**Document extract**
+===+
What is nearshoring?

When unable to secure work authorization for a foreign employee in the US, American companies may be able to look to their neighboring countries as a temporary placement location for skilled talent, i.e. “nearshoring”. Canada and Mexico have long been considered immigration friendly and have very accessible immigration programs for skilled workers. Canada especially is known for immigration policies designed to attract skilled talent who will boost the local economy.

Why consider “nearshoring”?

With the new restrictions to accessing H-1B and L-1 visas until December 31, 2020, nearshoring may be able to bridge the gap until employers are able to transfer their H and L population into the US.

If a company’s goal is to ultimately move workers into the US, placing them temporarily in a neighboring country is an effective strategy. If it is not possible to place the workers in the US, at least have them nearby! Short flights, drivability and shared time zones are all attractive benefits of nearshoring key employees.

What is the equivalent “nearshoring” options for those impacted by the Proclamation?

For those who are not able to obtain a new L-1A/L-1B visa, Canada’s Intra-Company Transfer (ICT) and Mexico’s Temporary Residence Visa (TRV) are alternative options. Canada’s requirements are very similar to the L-1, as there must be an affiliate/sponsor office in Canada and the employee must have tenure with the company. In some instances, a Professional Employment Organization (PEO) can be used to co-employ and sponsor the foreigner when there is not a local affiliate office. Mexico on the other hand, does not require a local affiliate office or minimum employee tenure thus the TRV is more easily attainable.
+===+
(Recorded data)
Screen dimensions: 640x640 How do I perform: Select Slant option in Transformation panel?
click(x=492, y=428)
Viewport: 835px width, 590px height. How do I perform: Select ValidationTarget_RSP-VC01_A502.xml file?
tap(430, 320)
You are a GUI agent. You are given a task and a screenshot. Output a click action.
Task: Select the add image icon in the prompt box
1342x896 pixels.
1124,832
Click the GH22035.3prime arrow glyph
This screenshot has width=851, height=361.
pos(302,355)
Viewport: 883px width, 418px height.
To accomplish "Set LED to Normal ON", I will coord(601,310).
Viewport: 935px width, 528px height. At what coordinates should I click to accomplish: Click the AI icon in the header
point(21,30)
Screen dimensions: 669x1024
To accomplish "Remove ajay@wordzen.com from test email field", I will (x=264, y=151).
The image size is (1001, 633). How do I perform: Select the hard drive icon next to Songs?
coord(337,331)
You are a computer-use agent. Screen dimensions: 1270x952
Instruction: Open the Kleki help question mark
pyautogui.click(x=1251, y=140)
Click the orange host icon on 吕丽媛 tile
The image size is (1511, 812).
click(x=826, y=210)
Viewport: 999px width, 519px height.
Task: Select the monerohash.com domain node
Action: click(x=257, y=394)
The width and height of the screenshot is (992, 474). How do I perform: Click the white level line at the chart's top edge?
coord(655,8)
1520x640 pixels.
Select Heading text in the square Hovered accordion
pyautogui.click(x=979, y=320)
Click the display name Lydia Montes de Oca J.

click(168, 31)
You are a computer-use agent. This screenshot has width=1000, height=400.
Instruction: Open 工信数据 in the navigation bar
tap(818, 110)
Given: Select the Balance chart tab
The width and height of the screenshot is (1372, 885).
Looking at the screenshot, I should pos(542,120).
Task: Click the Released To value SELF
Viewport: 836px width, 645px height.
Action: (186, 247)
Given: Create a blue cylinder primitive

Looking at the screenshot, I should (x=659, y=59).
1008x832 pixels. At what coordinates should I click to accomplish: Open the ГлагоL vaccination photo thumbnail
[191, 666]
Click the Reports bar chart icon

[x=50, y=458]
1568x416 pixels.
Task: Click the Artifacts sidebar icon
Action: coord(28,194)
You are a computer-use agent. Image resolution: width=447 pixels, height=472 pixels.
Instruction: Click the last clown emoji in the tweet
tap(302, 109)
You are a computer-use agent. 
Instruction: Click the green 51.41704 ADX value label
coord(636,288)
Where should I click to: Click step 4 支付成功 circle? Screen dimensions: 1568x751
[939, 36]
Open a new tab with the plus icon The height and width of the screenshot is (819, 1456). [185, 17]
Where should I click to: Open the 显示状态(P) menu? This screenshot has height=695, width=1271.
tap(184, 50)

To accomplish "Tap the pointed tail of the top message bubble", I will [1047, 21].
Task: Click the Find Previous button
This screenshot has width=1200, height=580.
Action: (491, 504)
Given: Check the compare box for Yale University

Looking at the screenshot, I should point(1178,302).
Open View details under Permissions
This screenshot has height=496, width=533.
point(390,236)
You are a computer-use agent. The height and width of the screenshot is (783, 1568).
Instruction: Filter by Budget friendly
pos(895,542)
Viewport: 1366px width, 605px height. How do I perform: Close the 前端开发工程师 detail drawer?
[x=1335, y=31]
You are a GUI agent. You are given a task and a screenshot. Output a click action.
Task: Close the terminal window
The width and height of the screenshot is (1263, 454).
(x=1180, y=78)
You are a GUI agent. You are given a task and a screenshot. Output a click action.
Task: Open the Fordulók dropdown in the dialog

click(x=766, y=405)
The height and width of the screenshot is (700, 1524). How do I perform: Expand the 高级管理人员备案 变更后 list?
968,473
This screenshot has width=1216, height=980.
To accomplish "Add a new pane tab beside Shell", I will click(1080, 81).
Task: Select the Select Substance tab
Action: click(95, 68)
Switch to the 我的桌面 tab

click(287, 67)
+===+
**Jobs**
A – Reproduce the nearshoring passage word for word, from "When unable to" up to and including "the local economy.".
B – Answer these questions using the nearshoring passage:
(i) Until what date do the new restrictions on H-1B and L-1 visas apply?
(ii) What is Mexico's alternative option for those unable to obtain a new L-1A/L-1B visa?
(iii) What can be used to co-employ and sponsor the foreigner when there is no local affiliate office?
You can complete the work without the rows.

**Results in order**
A –
When unable to secure work authorization for a foreign employee in the US, American companies may be able to look to their neighboring countries as a temporary placement location for skilled talent, i.e. “nearshoring”. Canada and Mexico have long been considered immigration friendly and have very accessible immigration programs for skilled workers. Canada especially is known for immigration policies designed to attract skilled talent who will boost the local economy.

B –
(i) December 31, 2020
(ii) The Temporary Residence Visa (TRV)
(iii) A Professional Employment Organization (PEO)